● **Input rows**
^^^^^^^^

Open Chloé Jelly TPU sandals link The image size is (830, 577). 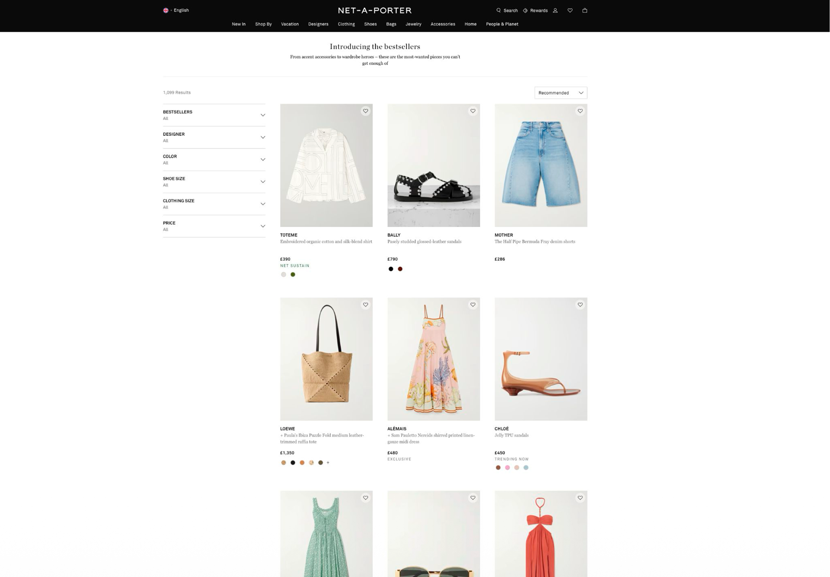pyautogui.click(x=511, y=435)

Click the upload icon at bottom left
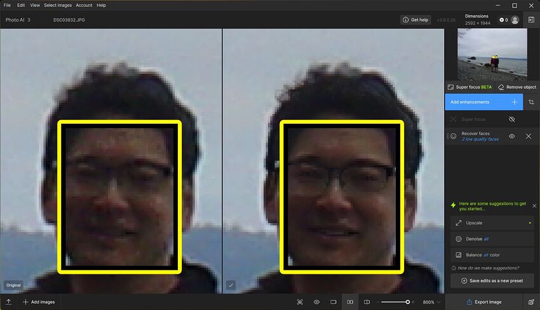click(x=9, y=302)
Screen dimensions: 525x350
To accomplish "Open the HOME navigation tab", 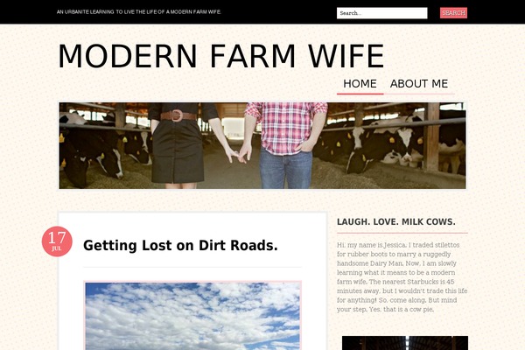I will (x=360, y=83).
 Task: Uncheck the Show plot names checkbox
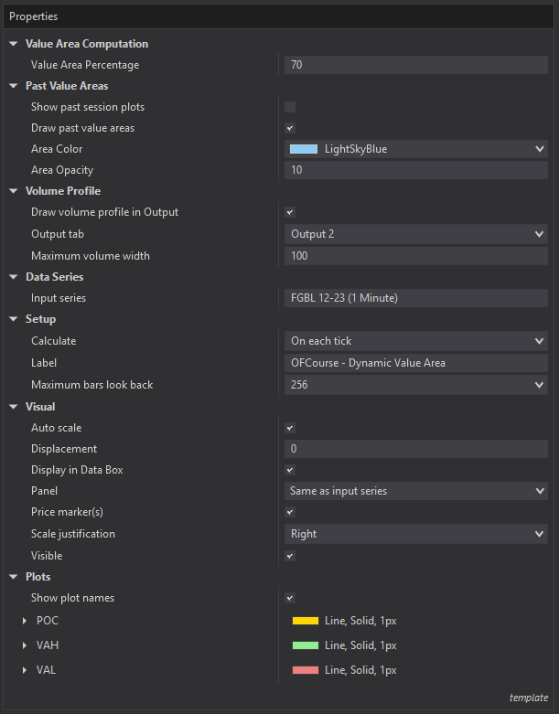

^^^^^^^^

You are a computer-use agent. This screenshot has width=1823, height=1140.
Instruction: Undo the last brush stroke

^^^^^^^^

● **Aim**
Rewrite the stretch from the line containing "You are a computer-use" through the line containing "Instruction: Undo the last brush stroke", replacing "brush stroke" with "pen stroke" and leaving everything else unchanged.

● **Solution below**
You are a computer-use agent. This screenshot has width=1823, height=1140.
Instruction: Undo the last pen stroke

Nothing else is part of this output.